The Fletcher School: 7th Annual Fletcher Doctoral Conference

Panel IIIA—The Impact of Domestic Politics in East Asia on International Affairs

Panelists

Mr. James Platte: “Japan’s Quest for “Semi-National” Energy Resources: Motivations and Implications”
Jim Platte is a PhD candidate at the Fletcher School and a Stanton Nuclear Security Fellow with the International Security Program/Project on Managing the Atom at the Harvard Kennedy School's Belfer Center for Science and International Affairs for the 2011-12 academic year.  Jim's dissertation research concerns the decision-making behind national nuclear fuel cycle policy in India, Japan, and South Korea.  Previously, Jim was selected as a Roberts Scholar by the U.S. Department of Defense in 2008, and spent a year intensively studying Korean at Sogang University in Seoul, South Korea, followed by working as a counter proliferation analyst for 16 months.  Prior to beginning the PhD program at Fletcher in 2006, he worked on the Highly Enriched Uranium Transparency Program for the U.S. Department of Energy, and he also has experience researching nuclear proliferation issues with the Wisconsin Project on Nuclear Arms Control.  Jim earned a MA in science, technology, and public policy from the George Washington University and a MS and BS in nuclear engineering from the University of Michigan. 

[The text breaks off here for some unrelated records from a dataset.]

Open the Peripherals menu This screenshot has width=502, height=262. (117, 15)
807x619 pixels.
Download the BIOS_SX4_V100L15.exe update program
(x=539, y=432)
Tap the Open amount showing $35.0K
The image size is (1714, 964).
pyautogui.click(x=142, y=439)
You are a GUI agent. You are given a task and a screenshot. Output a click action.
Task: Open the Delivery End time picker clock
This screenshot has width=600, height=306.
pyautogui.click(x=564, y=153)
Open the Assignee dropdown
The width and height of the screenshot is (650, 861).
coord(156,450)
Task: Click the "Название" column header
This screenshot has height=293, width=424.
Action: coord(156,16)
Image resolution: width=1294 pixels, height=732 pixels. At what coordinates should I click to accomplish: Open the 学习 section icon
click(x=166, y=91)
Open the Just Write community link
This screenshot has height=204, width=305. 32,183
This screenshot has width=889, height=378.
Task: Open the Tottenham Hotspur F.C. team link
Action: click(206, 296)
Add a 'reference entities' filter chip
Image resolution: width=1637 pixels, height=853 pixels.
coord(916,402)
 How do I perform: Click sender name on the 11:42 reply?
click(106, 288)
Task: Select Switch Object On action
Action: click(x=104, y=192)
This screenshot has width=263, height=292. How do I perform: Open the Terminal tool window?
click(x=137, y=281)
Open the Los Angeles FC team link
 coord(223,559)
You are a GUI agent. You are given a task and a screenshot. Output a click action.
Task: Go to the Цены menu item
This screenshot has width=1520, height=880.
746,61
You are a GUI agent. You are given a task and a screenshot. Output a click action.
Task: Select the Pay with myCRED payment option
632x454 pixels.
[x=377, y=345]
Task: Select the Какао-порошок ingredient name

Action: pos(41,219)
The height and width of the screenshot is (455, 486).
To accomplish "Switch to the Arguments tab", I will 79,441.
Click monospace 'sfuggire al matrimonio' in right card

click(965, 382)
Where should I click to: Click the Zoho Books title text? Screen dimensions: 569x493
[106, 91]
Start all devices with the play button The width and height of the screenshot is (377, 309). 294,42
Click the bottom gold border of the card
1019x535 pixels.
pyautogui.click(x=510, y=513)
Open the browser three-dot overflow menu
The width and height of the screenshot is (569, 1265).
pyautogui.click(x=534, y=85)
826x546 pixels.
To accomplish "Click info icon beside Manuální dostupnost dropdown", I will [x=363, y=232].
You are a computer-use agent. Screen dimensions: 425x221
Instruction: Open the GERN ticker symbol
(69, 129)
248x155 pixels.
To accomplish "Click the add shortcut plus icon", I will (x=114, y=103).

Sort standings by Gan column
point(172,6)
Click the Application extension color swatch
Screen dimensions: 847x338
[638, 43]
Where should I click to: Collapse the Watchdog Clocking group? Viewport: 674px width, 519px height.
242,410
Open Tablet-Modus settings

Dr. James Holmes: “Defending the Strait:  Taiwan's Naval Strategy in the 21st Century”
Professor James Holmes is a Phi Beta Kappa graduate of Vanderbilt University and he has earned graduate degrees at Salve Regina University, Providence College, and the Fletcher School of Law and Diplomacy at Tufts University. He earned the 1994 Naval War College Foundation Award, signifying the top graduate in his Naval War College class. He previously served on the faculty of the University of Georgia School of Public and International Affairs and as a research associate at the Institute for Foreign Policy Analysis, Cambridge, MA. A former U.S. Navy surface warfare officer, he served onboard the battleship Wisconsin, directed an engineering course at the Surface Warfare Officers School Command, and served as military professor at the Naval War College, College of Distance Education. His most recent book is Red Star over the Pacific: China’s Rise and the Challenge to U.S. Maritime Strategy.

Mr. Ivan Willis Rasmussen: “The Nation Now United:  Domestic Chinese Nationalism and its Impact on International Affairs”
Ivan Willis Rasmussen is a PhD candidate at the Fletcher School, where he focuses on international negotiation, conflict resolution, international organizations, and, regionally, East Asia.  Mr. Rasmussen received his MALD from the Fletcher School in 2009, and completed undergraduate studies at Princeton University's Woodrow Wilson School in 2006.  He has lived and worked abroad in France, China, India, and Turkey.  Mr. Rasmussen previously was a Rosenthal Fellow for the US Department of State in the Bureau of Democracy, Human Rights, and Labor.  His most recent academic work is on Chinese international treaty behavior (Asian Journal of Public Affairs), and how nationalism impacts Sino-Taiwanese negotiations (Chinese Yearbook of International Law and Affairs), and the changing politics of UN Peacekeeping (Journal of Current Chinese Affairs).